-- Text passage --
• • • • • • •
{r} setup, include=FALSE} chooseCRANmirror(graphics=FALSE, ind=1) knitr::opts_chunk$set(echo = TRUE)
pckgs <- c("scales","readxl","hrbrthemes")
install.packages(pckgs, repos = "http://cran.us.r-project.org")
## Installing packages into 'C:/Users/tharu/OneDrive/Documents/R/win-library/4.1'
## (as 'lib' is unspecified)
## package 'scales' successfully unpacked and MD5 sums checked
## package 'readxl' successfully unpacked and MD5 sums checked
## package 'hrbrthemes' successfully unpacked and MD5 sums checked
##
## The downloaded binary packages are in
## C:\Users\tharu\AppData\Local\Temp\RtmpK25LFV\downloaded_packages
library("readxl")
library(scales)
library(tidyverse)
## -- Attaching packages --------------------------------------- tidyverse 1.3.1 --
## v ggplot2 3.3.5 v purrr 0.3.4
## v tibble 3.1.6 v dplyr 1.0.7
## v tidyr 1.1.4 v stringr 1.4.0
## v readr 2.1.0 v forcats 0.5.1
## -- Conflicts ------------------------------------------ tidyverse_conflicts() --
## x readr::col_factor() masks scales::col_factor()
## x purrr::discard() masks scales::discard()
## x dplyr::filter() masks stats::filter()
## x dplyr::lag() masks stats::lag()
library(ggplot2)
library(hrbrthemes)
## NOTE: Either Arial Narrow or Roboto Condensed fonts are required to use these themes.
## Please use hrbrthemes::import_roboto_condensed() to install Roboto Condensed and
## if Arial Narrow is not on your system, please see https://bit.ly/arialnarrow
library(lubridate)
##
## Attaching package: 'lubridate'
## The following objects are masked from 'package:base':
##
## date, intersect, setdiff, union
Data_Guide <- read_excel("~/R_Files/Data_Guide.xls")
Accidents <- read.csv("~/R_Files/Accidents.csv")
acc<- drop_na(Accidents)
• • • • • • •
-- What you will do --
Answer these from the R log above:
(a) Which version of tidyverse is attached?
(b) Which package's col_factor() masks scales::col_factor()?
(c) Which file is loaded with read.csv?

-- Dataset records --
• • • • • • •
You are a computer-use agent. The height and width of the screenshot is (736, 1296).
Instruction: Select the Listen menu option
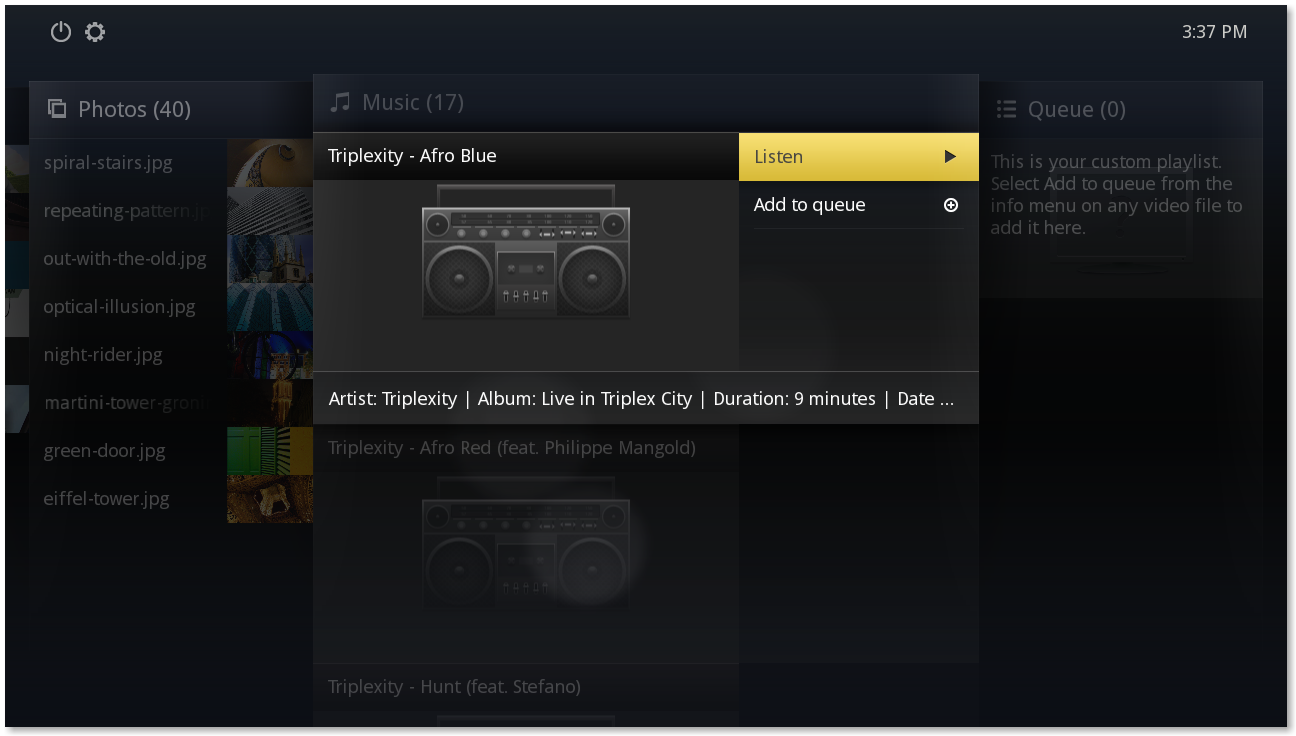858,156
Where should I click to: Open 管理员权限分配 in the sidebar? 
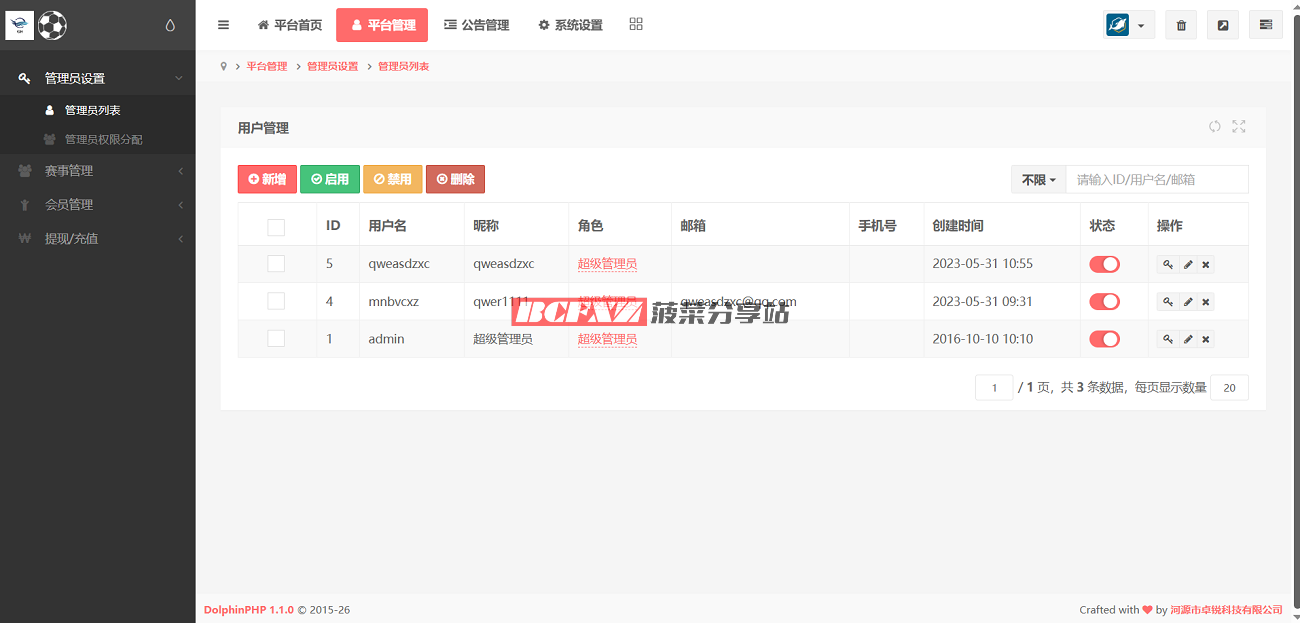[x=103, y=139]
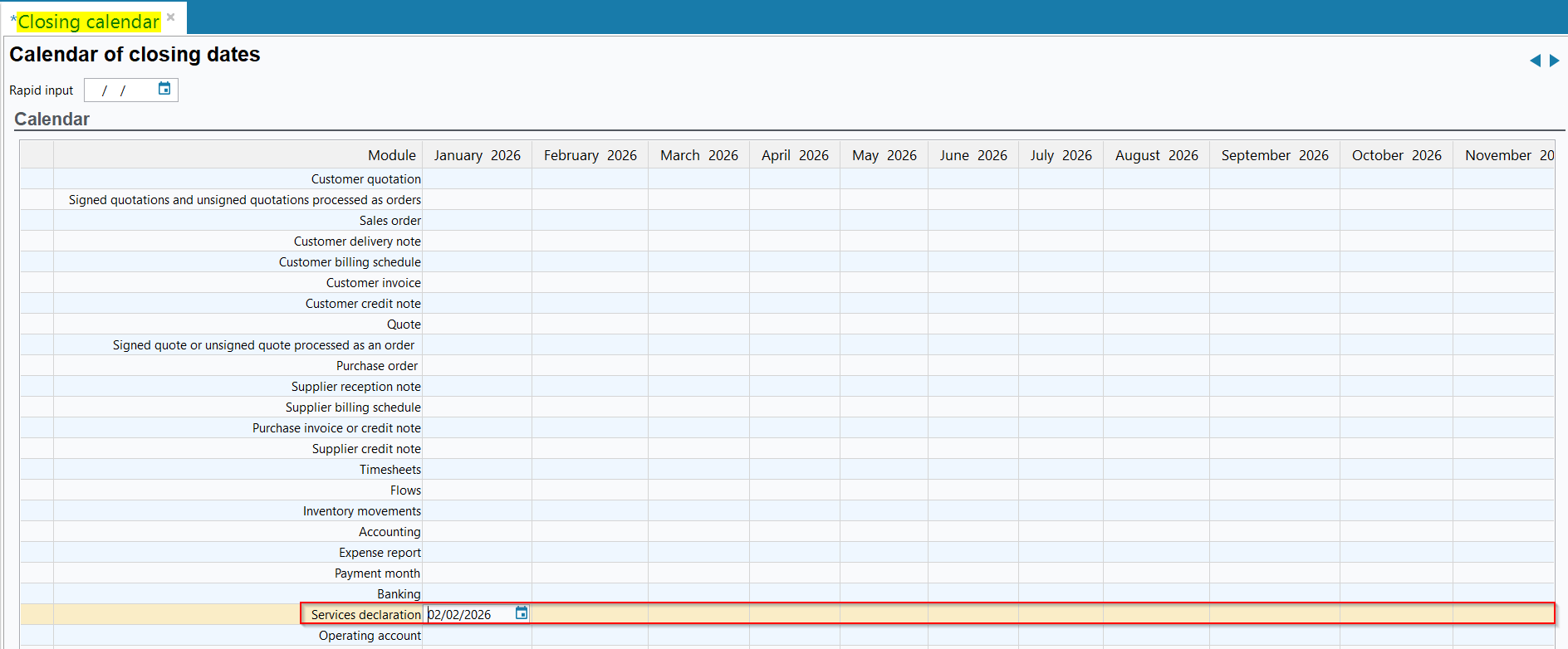The width and height of the screenshot is (1568, 649).
Task: Click the Operating account row label
Action: click(370, 636)
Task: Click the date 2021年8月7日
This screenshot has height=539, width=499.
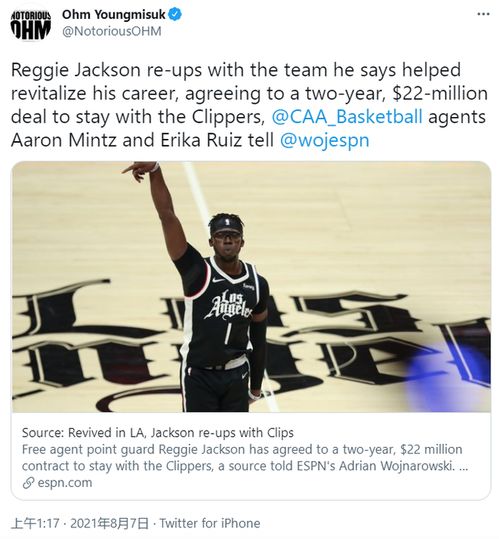Action: tap(110, 524)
• • • • • • •
-- The answer --
(a) 1.3.1
(b) readr
(c) Accidents.csv